In one of my many breaks, I would sit and watch the lessons people take with instructors here and I see why it costs so much here. You really get the attention and learn to perfect something. It’s worth getting a lesson here.

It takes me one hour to make it down the tiny bunny slope. I enjoyed every part of it, no rush, not about speed or how many times on the lift but just a little bit of skill accomplishment on the board. I hope and dream that at the end of this season, that I can do an “S” heel and toe turn.

I did not manage to stand once off the lift today, I fell off each one. The line for the bunny slope was long. I don’t wish to progress on to another lift until I can stand and ride when disembarking the lift and do “S” rides, or be able to go down the tiny bunny slope without stopping or falling at all. My body muscles are sore from the workout and the falls. My lungs love the air and all the workout, they are happy. The last time they were this happy was in the summer hiking mountains in the heat.

My current capacity is 4 hours on the slope. The lifts close at 4pm. I met Jess from Ukiah working on the mountain with $8.75 per hour, splitting rent with 2 other friends on an apartment off Ski Run.

While walking towards the car in the lot, fatigued, inexperienced, I did not recognize and register ice, so I walked on ice and fell on my bum, my right hand broke the fall along with my board. It would have been a head smashing fall and for sure I would have cracked my head open. This was a good warning for ice on wheels. I don’t think anything is broken. I hope not. I think I will have to thank my fat cells for the cushion in protecting my tail bone and hip.

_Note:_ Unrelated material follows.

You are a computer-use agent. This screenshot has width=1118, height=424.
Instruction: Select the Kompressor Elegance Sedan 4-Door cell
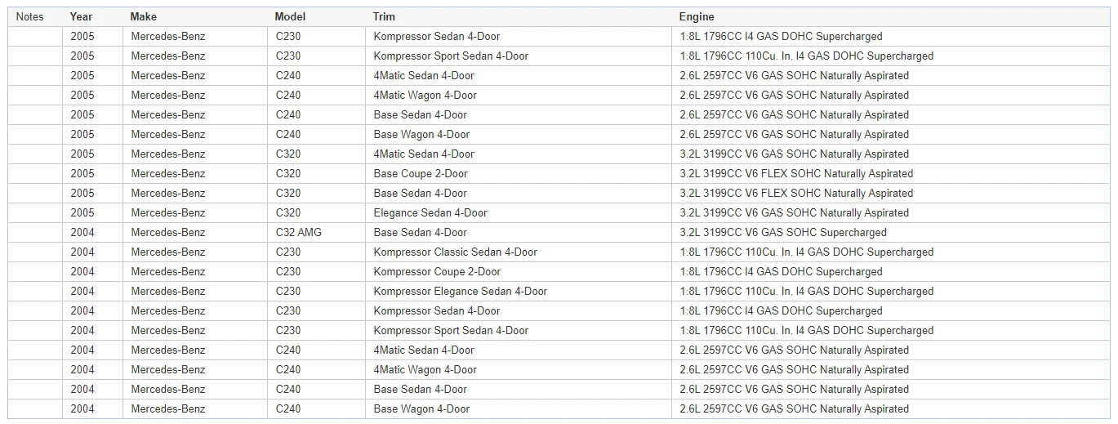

I drove to a Mexican place and had beans. I drove to check in at a so called Inn and Lodge but it’s really a motel. I brought my own sheets and a sleeping bag to sleep in. The place is clean and old, including the sheets and pillows, they are yellow from aging. It has a microwave but no DVD player. I turned the heat up to 80, the restroom does not have a heater. It took a whole hour to go from 50 to 80 degree in the room. The TV is fuzzy and I brought 3 DVDs to watch but there is no DVD player with the TV. Indian family runs this place. It is okay for overnight.

I was soaked from falling. Snow got into my back, stuck on my clothes and melted at the end on the tram and the car. I was shivering for a few hours from wearing wet clothes. I see the value of extra set of clothing. This will get on to my list. Super tired, it’s been a long day.